TASK OBJECTIVE:
Your answer must hold only the lines below from the line containing "Newsletter (39, 2236)" through the line containing "Gemeinde Löwenberger Land (107, 121)", each reproduced exactly.

RECORDS FOR THIS TASK:
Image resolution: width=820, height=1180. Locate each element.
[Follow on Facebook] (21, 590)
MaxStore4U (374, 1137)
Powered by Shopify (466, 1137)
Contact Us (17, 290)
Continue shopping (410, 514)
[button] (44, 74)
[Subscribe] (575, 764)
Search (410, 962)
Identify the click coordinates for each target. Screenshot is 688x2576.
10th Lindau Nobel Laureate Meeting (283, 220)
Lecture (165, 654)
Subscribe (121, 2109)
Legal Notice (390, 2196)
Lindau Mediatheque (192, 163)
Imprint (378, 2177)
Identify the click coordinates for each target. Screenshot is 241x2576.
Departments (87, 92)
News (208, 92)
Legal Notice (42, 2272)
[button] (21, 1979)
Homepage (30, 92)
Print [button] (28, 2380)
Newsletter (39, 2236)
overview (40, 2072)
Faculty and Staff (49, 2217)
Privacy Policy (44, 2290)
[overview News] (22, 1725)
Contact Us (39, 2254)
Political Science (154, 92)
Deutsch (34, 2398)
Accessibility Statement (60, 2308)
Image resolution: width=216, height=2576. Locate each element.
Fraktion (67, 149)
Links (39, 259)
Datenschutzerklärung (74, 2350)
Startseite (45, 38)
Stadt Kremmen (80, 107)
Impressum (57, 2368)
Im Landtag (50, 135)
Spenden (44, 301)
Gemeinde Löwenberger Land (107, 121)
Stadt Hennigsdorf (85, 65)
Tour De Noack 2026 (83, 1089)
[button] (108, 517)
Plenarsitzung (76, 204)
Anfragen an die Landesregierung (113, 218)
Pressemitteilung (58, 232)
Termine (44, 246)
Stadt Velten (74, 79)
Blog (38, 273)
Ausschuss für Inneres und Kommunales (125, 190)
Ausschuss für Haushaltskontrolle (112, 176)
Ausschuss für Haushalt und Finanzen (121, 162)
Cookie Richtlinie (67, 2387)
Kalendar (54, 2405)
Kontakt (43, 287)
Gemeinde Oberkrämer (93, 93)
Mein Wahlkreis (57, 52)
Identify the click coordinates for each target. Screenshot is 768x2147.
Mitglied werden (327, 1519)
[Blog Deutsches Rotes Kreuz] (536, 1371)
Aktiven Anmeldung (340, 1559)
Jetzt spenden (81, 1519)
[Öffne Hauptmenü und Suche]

RESPONSE TO THIS EXERCISE:
Newsletter (39, 2236)
overview (40, 2072)
Faculty and Staff (49, 2217)
Privacy Policy (44, 2290)
[overview News] (22, 1725)
Contact Us (39, 2254)
Political Science (154, 92)
Deutsch (34, 2398)
Accessibility Statement (60, 2308)
Image resolution: width=216, height=2576. Locate each element.
Fraktion (67, 149)
Links (39, 259)
Datenschutzerklärung (74, 2350)
Startseite (45, 38)
Stadt Kremmen (80, 107)
Impressum (57, 2368)
Im Landtag (50, 135)
Spenden (44, 301)
Gemeinde Löwenberger Land (107, 121)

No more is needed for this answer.